------ Record set
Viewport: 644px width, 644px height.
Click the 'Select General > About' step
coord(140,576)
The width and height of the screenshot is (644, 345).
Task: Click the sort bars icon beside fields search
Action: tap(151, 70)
------------
# Work to complete
What you return must match the data line for line.

# Output for this task
Viewport: 644px width, 644px height.
Click the 'Select General > About' step
coord(140,576)
The width and height of the screenshot is (644, 345).
Task: Click the sort bars icon beside fields search
Action: tap(151, 70)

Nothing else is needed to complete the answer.